Stockholders approved the EIP in June of 2019, and Columbia subsequently issued a series of equity awards for its directors totaling approximately US$13 million based, in part, on Columbia’s conversion to a public company. The Chancery Court described these awards as “objectively” generous.

Plaintiff sought to invalidate the EIP and subsequent awards, alleging the stockholder vote approving the plan was not fully informed due to purportedly material omissions in the Proxy. Plaintiff claimed that defendants designed the EIP to retroactively reward the directors for taking the Company public, did not disclose this information in the Proxy and, in fact, presented the EIP as contemplating only forward-looking compensation.

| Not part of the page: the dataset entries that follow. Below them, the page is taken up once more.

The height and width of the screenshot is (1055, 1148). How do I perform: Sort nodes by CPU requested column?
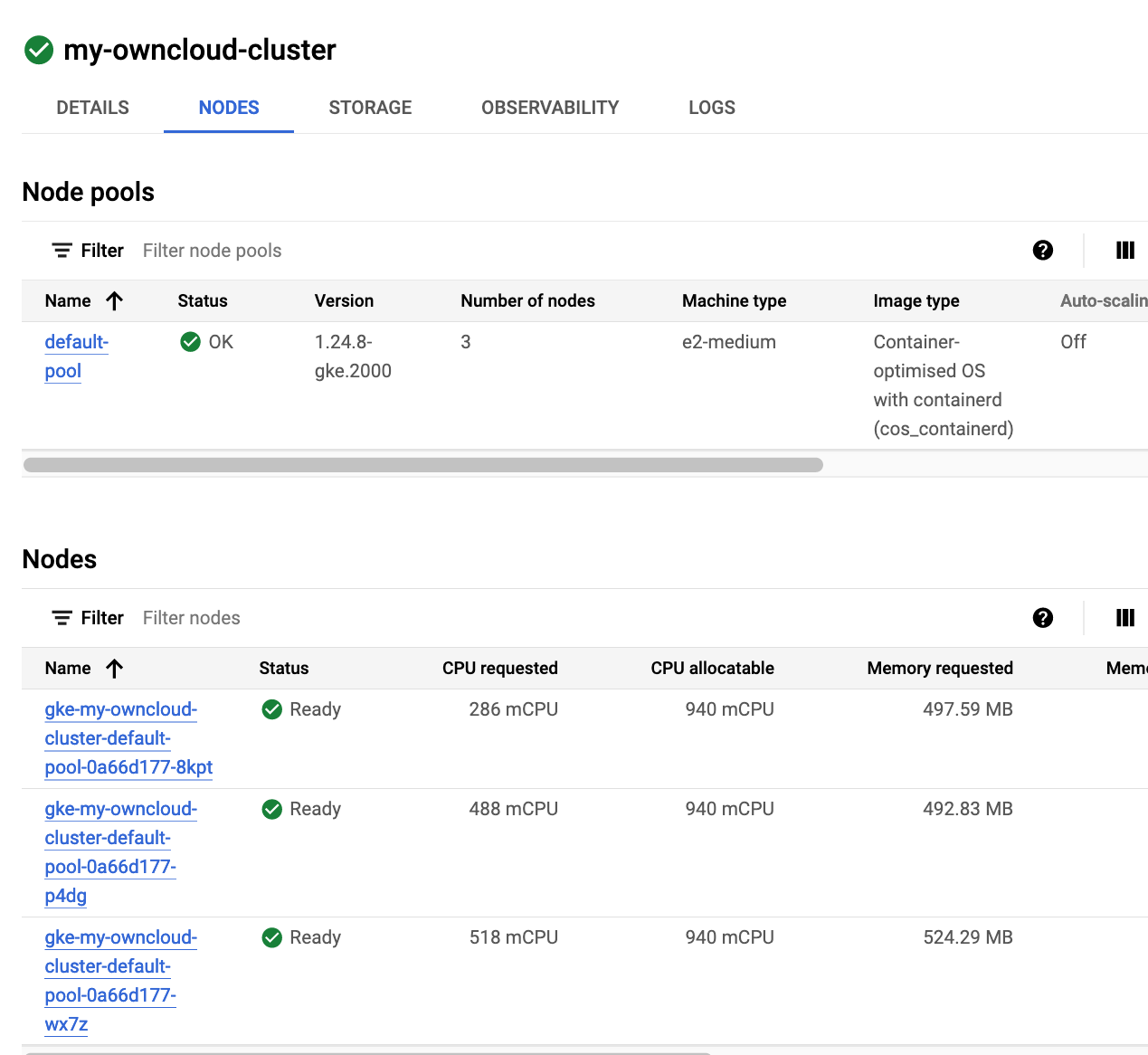pyautogui.click(x=499, y=669)
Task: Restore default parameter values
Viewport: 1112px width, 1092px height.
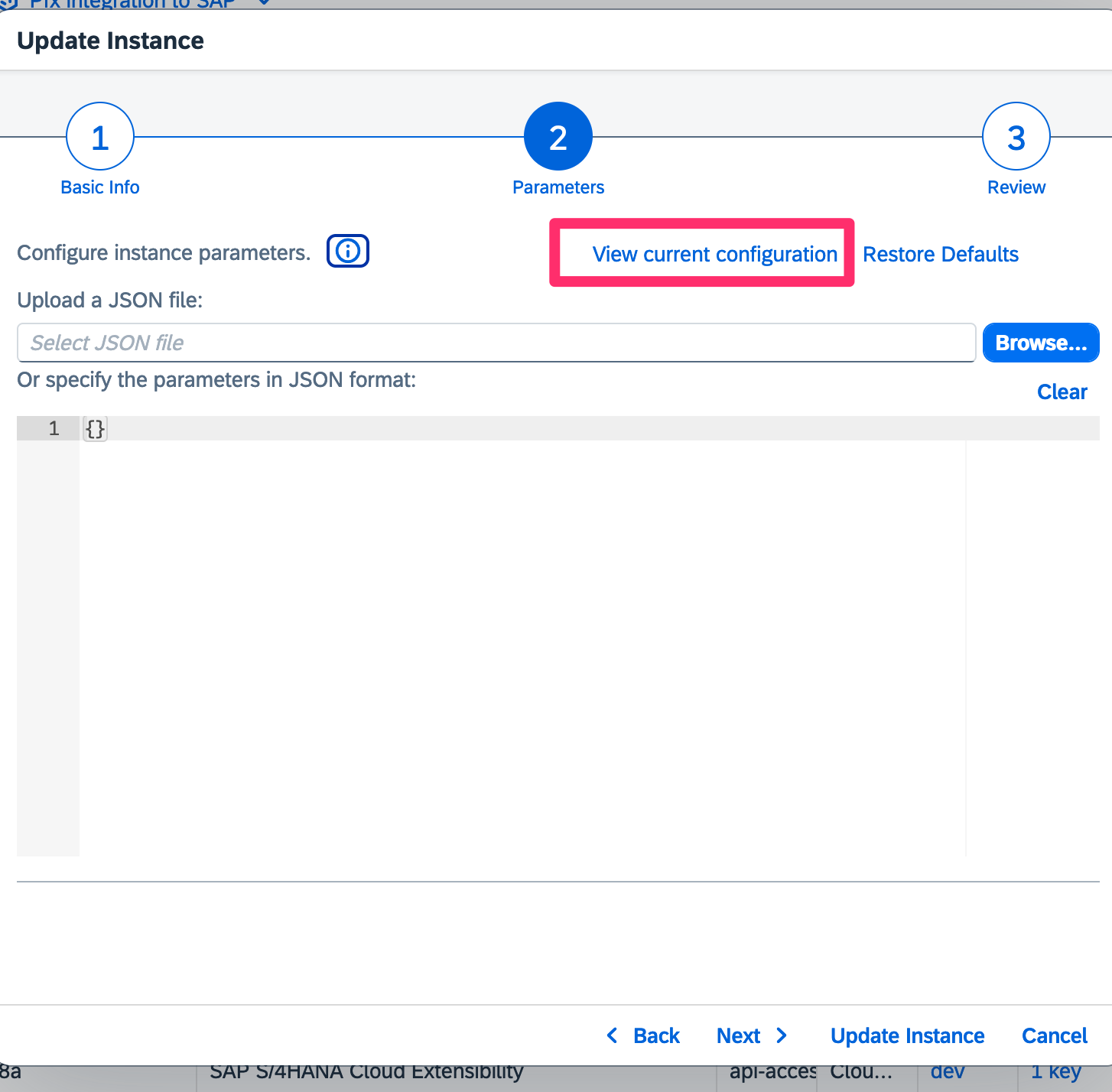Action: (x=941, y=254)
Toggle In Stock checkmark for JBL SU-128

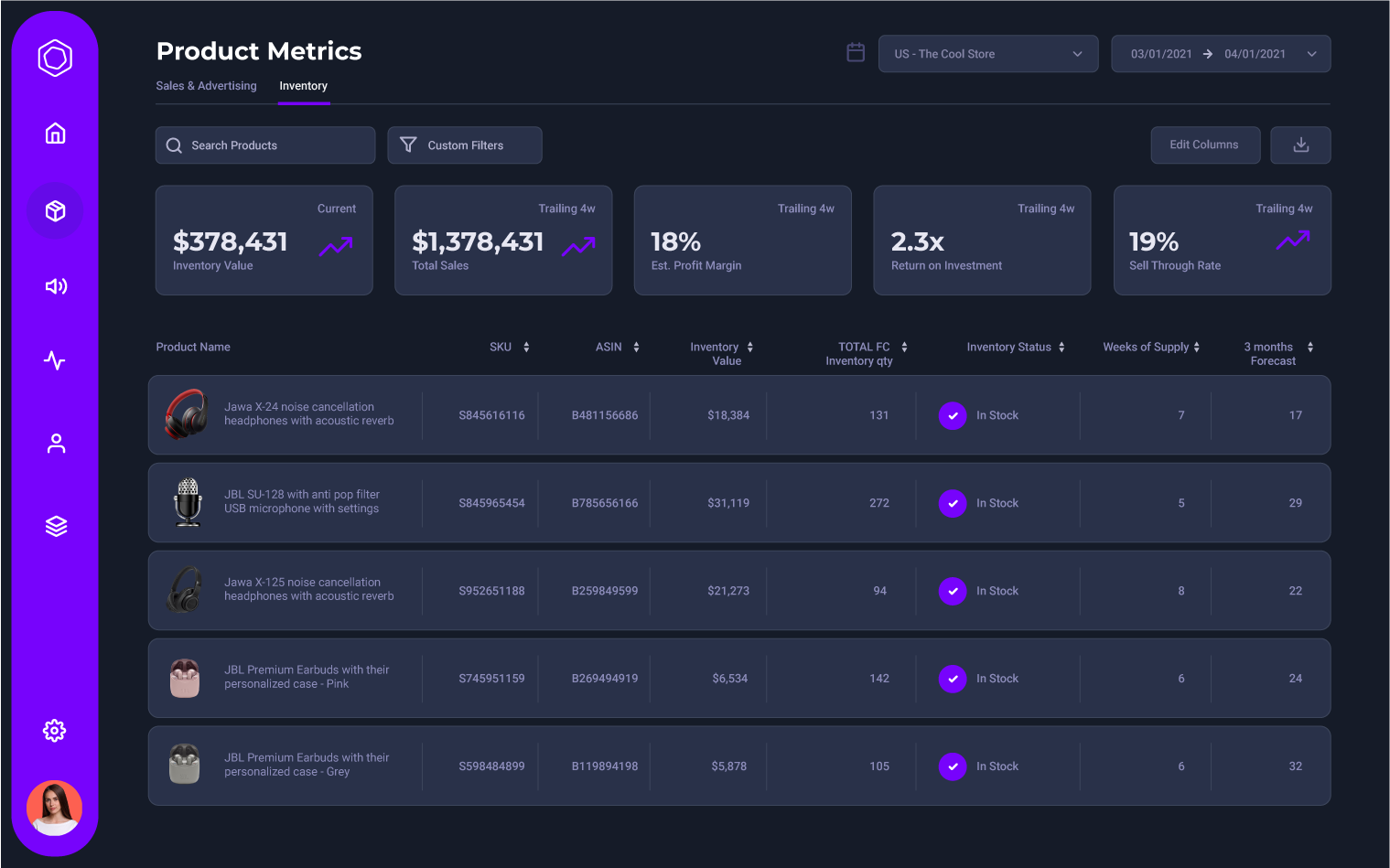(x=953, y=503)
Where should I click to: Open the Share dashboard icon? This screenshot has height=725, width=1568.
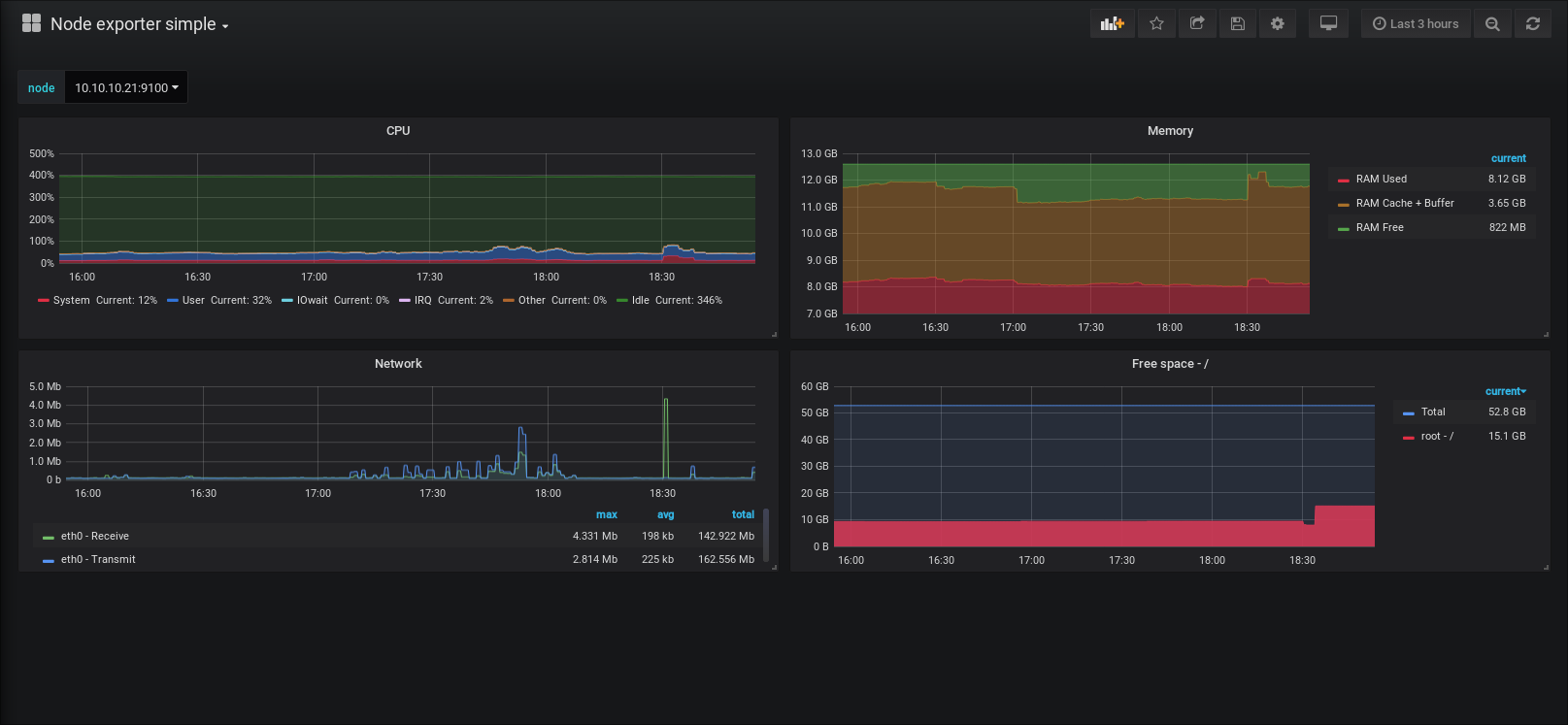point(1197,24)
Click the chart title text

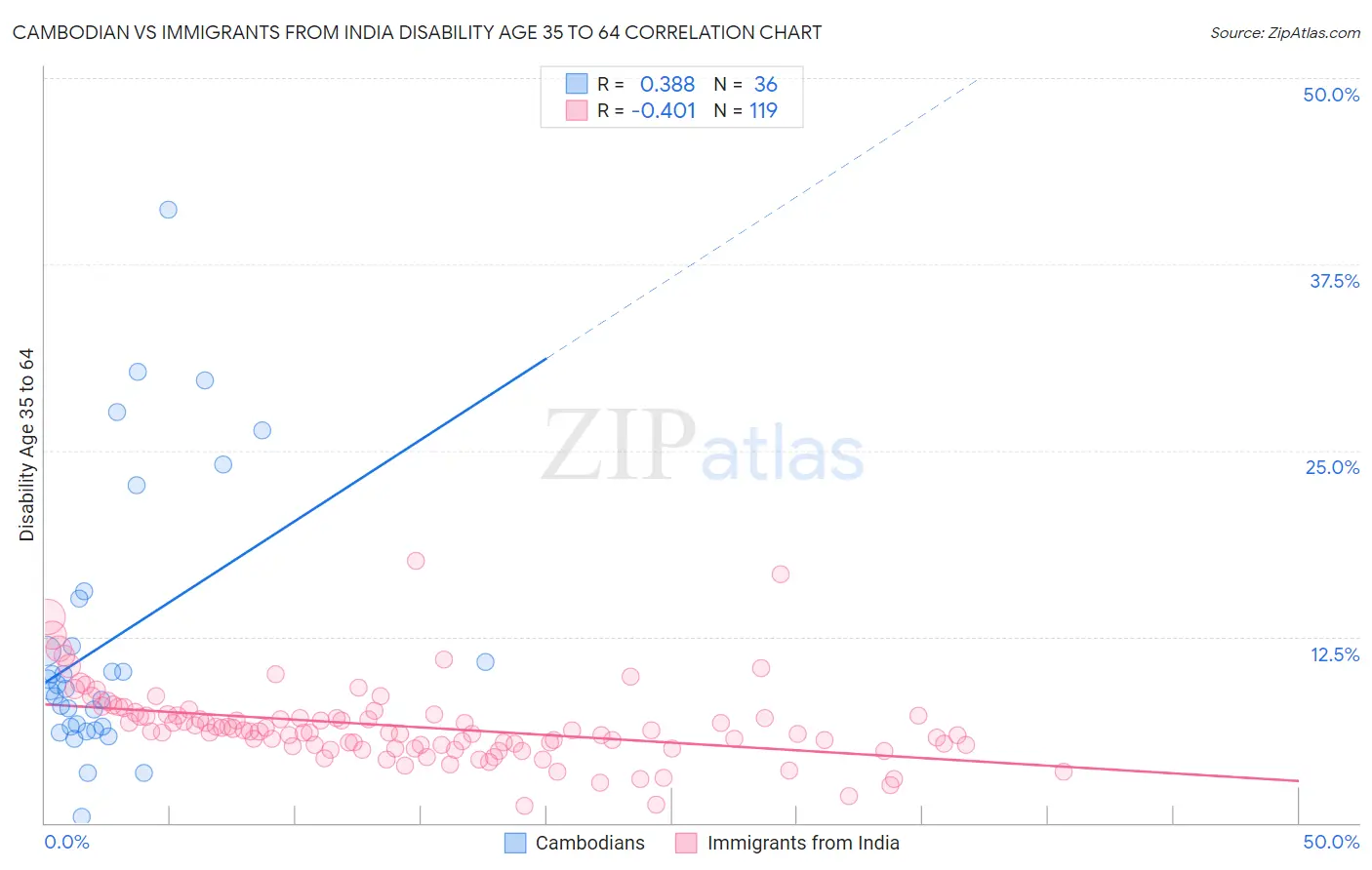click(417, 32)
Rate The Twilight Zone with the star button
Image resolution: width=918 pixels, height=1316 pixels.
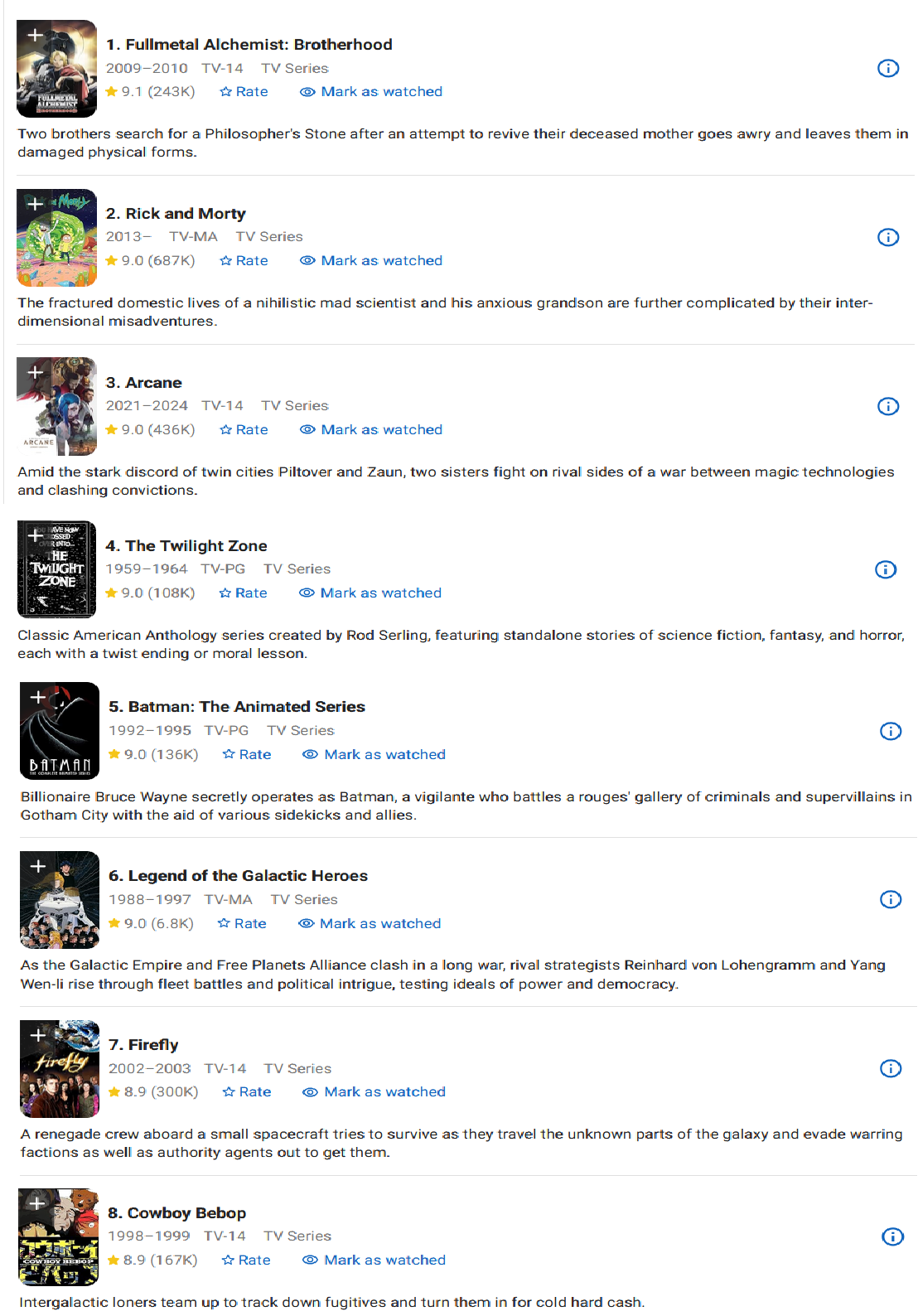(x=243, y=593)
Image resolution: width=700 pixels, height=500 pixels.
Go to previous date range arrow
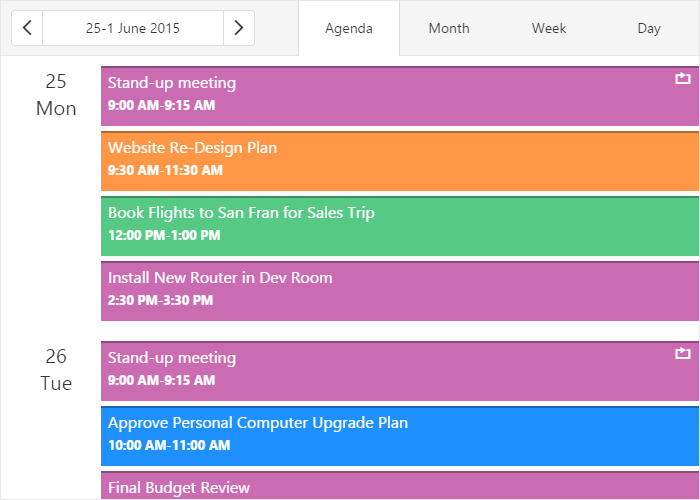27,28
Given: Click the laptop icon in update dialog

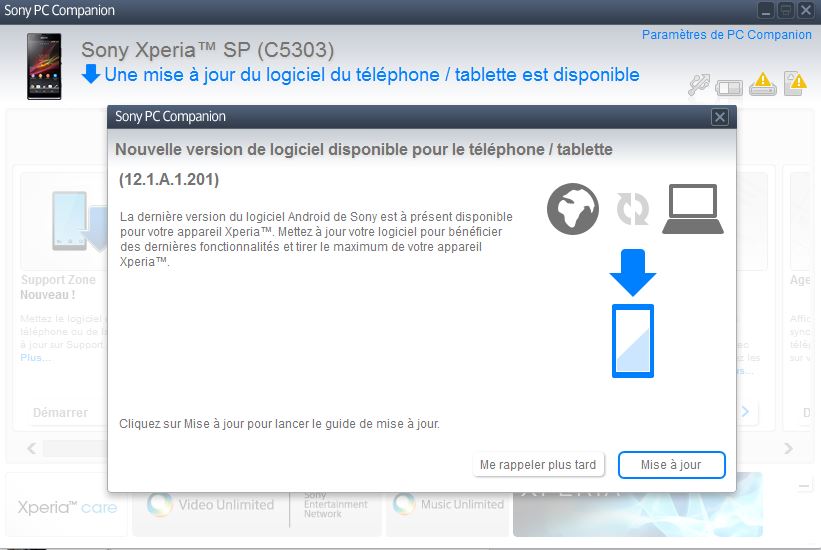Looking at the screenshot, I should point(692,209).
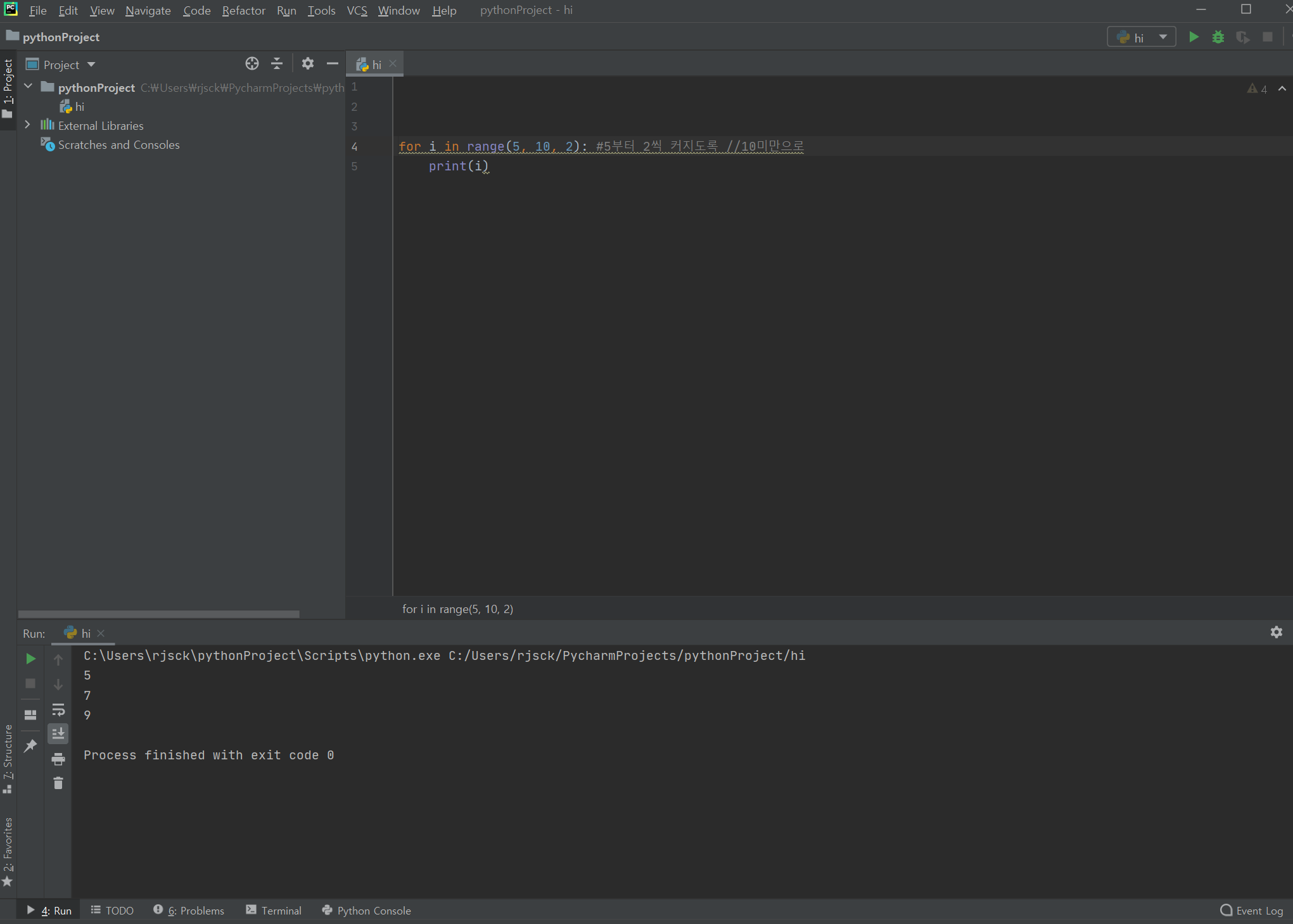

The Chancery Court held, however, that this allegedly omitted information was not material. In doing so, the Chancery Court explained that directors seeking shareholder action have a common law duty to provide all material information to shareholders, and that this standard is governed by the duties of care and loyalty. Information in this context is material “if there is a substantial likelihood that a reasonable shareholder would consider it important in deciding how to vote.”

Applying this standard, the Chancery Court rejected plaintiff’s theory, and pointed out that the Proxy expressly contemplated that the EIP might provide awards for past accomplishments. In particular, the Proxy stated that the EIP would “reward” accomplishments and “recognize significant contributions”; further, the Proxy disclosed that the EIP was designed, in part, to remedy Columbia’s prior inability to offer what it felt was competitive compensation. Accordingly, the Chancery Court held that stockholders were on notice that the EIP might be used to make up for that, and that a reasonable stockholder would not find the omitted information material.

In addition to the direct claim, the plaintiff also asserted derivative claims concerning the total amount of the awards, which were not at issue on this motion and remain subject to an entire fairness review.

This decision has practical implications for any case involving allegations of misleading or incomplete disclosures and reflects the Chancery Court’s willingness to meaningfully engage with questions of materiality on a motion to dismiss.

This post is as of the posting date stated above. Sidley Austin LLP assumes no duty to update this post or post about any subsequent developments having a bearing on this post.